Mit den vorliegenden Richtlinien für die Erlangung des Europäischen Pflanzenkohle-Zertifikates beabsichtigt das Ithaka Institut eine wissenschaftlich fundierte und praxisnahe Kontrollgrundlage einzuführen. Dank des Kontrollzertifikates sollen die nachhaltige Produktion von Pflanzenkohle sichergestellt werden und die Produzenten gegenüber Anwendern und Behörden die Möglichkeit erhalten, die Qualität der Pflanzenkohle nachweisbar zu garantieren.  

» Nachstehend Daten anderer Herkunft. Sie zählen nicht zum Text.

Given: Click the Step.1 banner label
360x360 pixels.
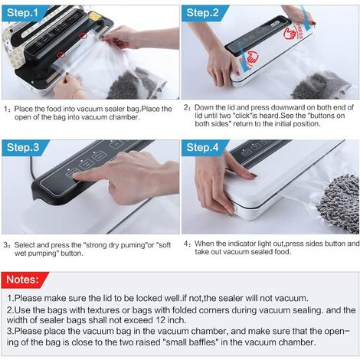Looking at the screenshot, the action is coord(22,13).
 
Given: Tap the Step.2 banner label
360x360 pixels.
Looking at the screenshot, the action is coord(202,13).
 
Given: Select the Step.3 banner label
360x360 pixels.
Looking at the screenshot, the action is coord(23,147).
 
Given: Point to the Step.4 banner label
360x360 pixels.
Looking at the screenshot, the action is coord(202,147).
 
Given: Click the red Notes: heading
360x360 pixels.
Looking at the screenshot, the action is coord(23,280).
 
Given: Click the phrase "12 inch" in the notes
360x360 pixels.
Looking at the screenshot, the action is coord(170,320).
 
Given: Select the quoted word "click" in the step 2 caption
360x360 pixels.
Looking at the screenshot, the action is coord(242,116).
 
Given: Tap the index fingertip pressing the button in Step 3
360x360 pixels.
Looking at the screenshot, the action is coord(77,176).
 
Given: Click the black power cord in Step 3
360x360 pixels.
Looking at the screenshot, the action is coord(33,168).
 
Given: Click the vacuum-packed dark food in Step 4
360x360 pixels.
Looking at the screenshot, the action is coord(339,202).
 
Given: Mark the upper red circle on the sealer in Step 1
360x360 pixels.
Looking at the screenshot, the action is coord(83,36).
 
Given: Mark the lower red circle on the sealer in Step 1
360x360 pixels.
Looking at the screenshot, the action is coord(61,54).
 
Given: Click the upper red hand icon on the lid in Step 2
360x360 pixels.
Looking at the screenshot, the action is coord(290,33).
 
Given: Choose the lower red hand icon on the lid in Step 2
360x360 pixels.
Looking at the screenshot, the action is coord(252,57).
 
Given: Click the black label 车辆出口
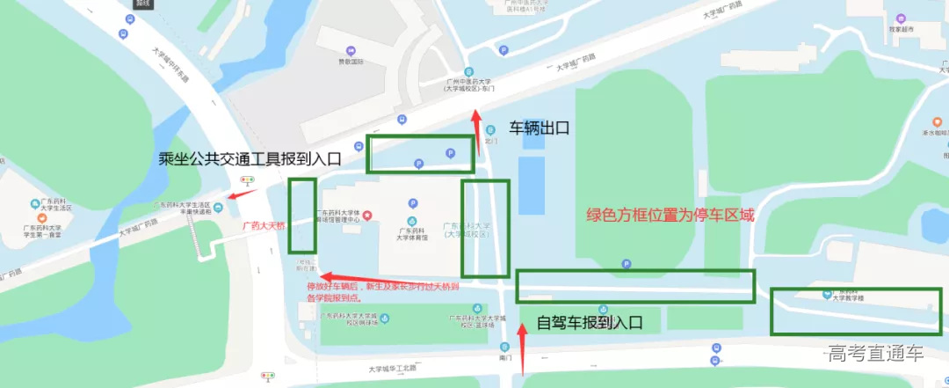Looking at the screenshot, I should [x=540, y=128].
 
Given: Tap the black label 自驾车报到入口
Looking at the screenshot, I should [x=590, y=323].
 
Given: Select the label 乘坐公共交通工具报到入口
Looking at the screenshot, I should [x=249, y=159].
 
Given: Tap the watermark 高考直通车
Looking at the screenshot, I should [x=875, y=355].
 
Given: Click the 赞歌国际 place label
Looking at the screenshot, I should [x=349, y=62].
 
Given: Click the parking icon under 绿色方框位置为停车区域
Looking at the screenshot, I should [x=627, y=264].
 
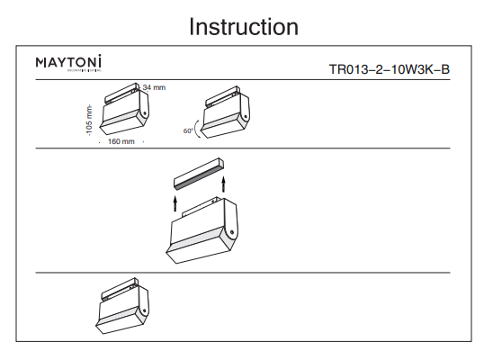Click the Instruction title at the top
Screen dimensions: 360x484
243,27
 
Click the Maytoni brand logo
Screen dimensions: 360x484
68,63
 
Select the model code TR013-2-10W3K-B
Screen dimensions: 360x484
389,68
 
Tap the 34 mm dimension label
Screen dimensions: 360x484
155,87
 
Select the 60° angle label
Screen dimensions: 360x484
188,131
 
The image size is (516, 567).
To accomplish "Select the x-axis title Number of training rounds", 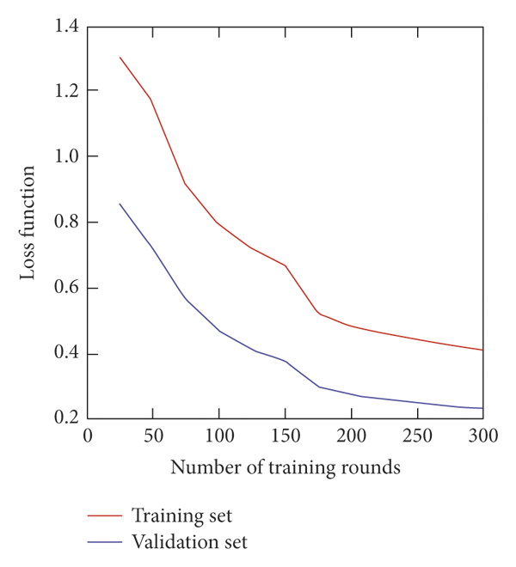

Die Pflanzenkohle-Technologie entwickelt sich weiterhin sehr rasch. Weltweit werden in zahlreichen Forschungsprojekten die Eigenschaften von Pflanzenkohlen und deren Wechselwirkungen mit anderen Substanzen, Materialien und der Umwelt untersucht. Monatlich erscheinen neue Versuchsergebnisse und hunderte wissenschaftliche Studien zum Thema. Jedes Jahr streben neue Hersteller von Pyrolyseanlagen auf den Markt, und die Einsatzbereiche für Pflanzenkohle und von pflanzenkohle-basierten Produkte wachsen. Das vorliegende Pflanzenkohle-Zertifikat ist mit dieser wissenschaftlichen und technischen Dynamik eng verknüpft und wird dementsprechend jedes Jahr nach den neuesten Erkenntnissen und Entwicklungen überarbeitet. Grenzwerte und Analysemethoden werden jeweils an die neuesten Erkenntnisse angepasst oder wenn nötig neu eingeführt.

Das Ziel der Richtlinien besteht in der Gewährleistung einer wissenschaftlich stichhaltigen, gesetzlich abgesicherten, wirtschaftlich verantwortbaren und praktisch umsetzbaren Kontrolle der Produktion und Qualität von Pflanzenkohle. Für Anwender von Pflanzenkohle und Produkten auf Basis von Pflanzenkohlen soll eine transparente und nachvollziehbare Kontrolle und Qualitätsgarantie ermöglicht werden.

Das European Biochar Certificate ist ein freiwilliger Industriestandard in Europa. Die Zertifzierungsstufe EBC-AgroBio gilt in der Schweiz als Voraussetzung für den Einsatz von Pflanzenkohle als Bodenverbesserer.